Of course, our act in s 2 notes that s 1 does not apply where there is a clear agreement for interest. Here, there is no evidence that there was any agreement for the payment of interest. The agreement for the work was oral and made no reference to interest. Interest only arose after the work was done and the words appeared on the bottom of the invoice.

The Pidgeon Case above does refer to the history of the legislation similar to Judicial Proceedings Act which was enacted to overcome the principles laid down in cases such as London, Chatham and Dover Railway Co v South Eastern Railway Co [1893] UKLawRpAC 41; [1893] AC 429 that, at common law, in the absence of any agreement or statutory provisions for the payment of interest, a court had no power to award interest, simple or compound, by way of damages for the detention (i.e. the late payment) of a debt. Connolly J in the Pidgeon Case emphasised that there has been nothing in any more recent cases to lend support to the view that, putting aside contractual and statutory provisions, there is a general jurisdiction at law to award damages for the late payment of money.

In Wallace v Motor Vehicles Insurance (PNG) Trust (1991) unreported N1037, Doherty J discussed the effects of the Judicial Proceedings (Interest on Debts and Damages) Act and also noted that the authorities are quite clear that the court has no jurisdiction to give a judgment solely on a claim for interest in the absence of any clear agreement. The power in a court to order interest only exists when there is a principal sum of damages or debts for which judgment is given. However, in that case the Judge was able to enter a judgment for the amounts which had been the subject of prior negotiation and settlement and then considered and awarded interest.

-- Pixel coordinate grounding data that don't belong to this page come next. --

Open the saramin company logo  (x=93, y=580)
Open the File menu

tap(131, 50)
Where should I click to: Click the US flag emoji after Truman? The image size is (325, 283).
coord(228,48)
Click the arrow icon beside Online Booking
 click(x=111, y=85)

The Goods Act referred to above really only reiterates the common law rule that interest is only recoverable where the law specifically allows it or where there is a specific agreement to pay interest.

This case before me now can be distinguished from the instances where interest is charged by banks and credit agencies. With banks, there is always an agreement to pay interest, whether in the mortgage document or the loan application. With credit agencies, interest is usually covered in the original application for credit facilities and, anyway, the penalty can be immediate by withdrawal of all credit facilities. The noting of an intention to charge interest on the bottom of invoices after goods have been supplied or work done does not assume thereby an agreement to pay interest, but it can be used as a claim for interest if court proceedings are taken for a debt and the Judicial Proceedings (Interest on Debts and Damages) Act is relied upon. However, as stated already, this does not cover a claim for the interest alone in such situations after the principal sum has been paid.

A case which clearly outlines the status of the reference to interest at the bottom of an invoice is W Thomas & Co Ltd v Welk [1935] SAStRp 15; [1935] SASR 165 at 169, where Murray CJ said of an exactly similar clause: "But this is not enough without evidence that the defendants admitted their liability by express words or by conduct amounting to an admission after a claim was made".

I, therefore, find that the Magistrate was correct in the District Court in dismissing the claim. It was a pity that he was not referred to the relevant authorities and principles, which is why he did express some doubts in his ruling.

I dismiss the appeal.

Lawyer for the appellant: P Dowa.

Lawyer for the respondent: Kunai & Co.